Most Times as Hare: Two Clump Chump
All the winners were then invited to drink in the circle, and Rear will get them their awards from the Dollar Store once the snow melts, sometime around July.
Announcements (Phillies Tailgate Hooha remix)
There will be NO Phillies tailgate this August OR this July, as Cousin It is leaving town to become a Carmelite nun at a small convent in Moosejaw, Saskatchewan. Be sure to congratulate novice Sister Bernadette when you see him.
Namings and Renamings (DJ Ming & FS Drum N’ Base Mix)
Just Joanna: Because she went to Virginia Tech where apparently there is nothing to do for fun but cow-tipping, she was to be named "Just the Cow Tip." (I preferred "Porking at the Car Wash", but no one listens to me.) However, our illustrious GM was feeling the effects of all the "When ONE GM Drinks" down-downs, because he accidentally named her "Just the Brown Tip." Heh.
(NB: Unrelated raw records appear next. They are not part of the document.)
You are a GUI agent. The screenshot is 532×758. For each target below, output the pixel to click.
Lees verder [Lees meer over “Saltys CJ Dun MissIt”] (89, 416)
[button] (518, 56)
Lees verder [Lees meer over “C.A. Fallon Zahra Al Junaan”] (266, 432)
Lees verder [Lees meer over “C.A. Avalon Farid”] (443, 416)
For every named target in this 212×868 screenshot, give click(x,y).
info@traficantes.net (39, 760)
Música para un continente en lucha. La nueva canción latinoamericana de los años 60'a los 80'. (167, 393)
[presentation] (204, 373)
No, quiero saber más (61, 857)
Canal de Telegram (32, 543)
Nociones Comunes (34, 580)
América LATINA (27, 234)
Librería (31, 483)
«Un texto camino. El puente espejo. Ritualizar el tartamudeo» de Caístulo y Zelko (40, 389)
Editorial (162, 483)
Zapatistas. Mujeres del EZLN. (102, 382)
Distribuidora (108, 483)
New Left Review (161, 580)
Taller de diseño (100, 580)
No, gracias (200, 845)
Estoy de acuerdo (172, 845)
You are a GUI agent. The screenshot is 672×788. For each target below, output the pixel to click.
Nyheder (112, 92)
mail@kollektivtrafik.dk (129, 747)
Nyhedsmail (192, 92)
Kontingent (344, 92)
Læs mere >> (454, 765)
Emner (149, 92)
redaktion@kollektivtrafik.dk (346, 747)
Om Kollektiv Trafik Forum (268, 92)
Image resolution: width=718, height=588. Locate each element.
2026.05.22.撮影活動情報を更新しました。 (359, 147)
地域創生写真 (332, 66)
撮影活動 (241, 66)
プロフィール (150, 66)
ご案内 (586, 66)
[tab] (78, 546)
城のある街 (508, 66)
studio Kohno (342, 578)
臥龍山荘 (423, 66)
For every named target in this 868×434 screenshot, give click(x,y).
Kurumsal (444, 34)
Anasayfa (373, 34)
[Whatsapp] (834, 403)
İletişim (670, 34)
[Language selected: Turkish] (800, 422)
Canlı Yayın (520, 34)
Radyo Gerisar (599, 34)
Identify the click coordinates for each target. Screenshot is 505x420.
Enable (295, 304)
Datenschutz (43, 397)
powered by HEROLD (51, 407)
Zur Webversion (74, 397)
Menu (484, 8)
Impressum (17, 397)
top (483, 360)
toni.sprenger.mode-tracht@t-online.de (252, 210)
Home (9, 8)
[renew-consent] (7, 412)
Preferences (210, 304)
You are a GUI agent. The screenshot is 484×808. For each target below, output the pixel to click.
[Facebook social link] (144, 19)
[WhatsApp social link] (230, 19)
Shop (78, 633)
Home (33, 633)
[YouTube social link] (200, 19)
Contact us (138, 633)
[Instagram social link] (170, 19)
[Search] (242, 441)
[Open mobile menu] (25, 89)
Well, congrats, YFF, you’ve at least got a good story to tell.
Reginal Discharge: Originally, Reginal’s voted-upon name was deemed too offensive, even for the hash. Since that time, it’s has been decided that nothing is too offensive, and she was officially and properly renamed: Seize’er Tits (Or Seizure Tits, or Caesar Tits.You decide.)
E’rections (Old & Busted vs New Hotness mix)
Yes! New people who you can bitch to! The election was handily run by the efficient C*nting Season, and here are the results:
Haberdasher
Mr. Snuffleupamuff
Hash Cash
Where’s My Vagina
Mr. Snuffleupamuff
On Secs
Grab My Handlebars
Sloppy Ho
Mediocre and Stupid
RAs
S&M Man
Bonsai Bush
GM
Midnight Tranny to Georgia
This has been my last BFM hash trash probably ever, since I’ve written them for longer than many of you have been legal to drink. Or have been out of high school (…Just Tristan, I’m looking at you). And so, in the immortal words of Groucho Marx, “I’ve had a perfectly wonderful evening. But this wasn’t it."
On On,
The Rash
Brava!
You spelled “yuns” wrong. I’m not sure if there were any other mispellings because the remianing words aint in my vocabulary.
Nope, in Pittsburghese, it’s yinz. As in, “Yinz get bent.”
Well done! Rash, you’re a tough act to follow!
I’m going to go with Seizeāer TiTs…I dig the apostrophe and the 2 capital T’s represent the tatas.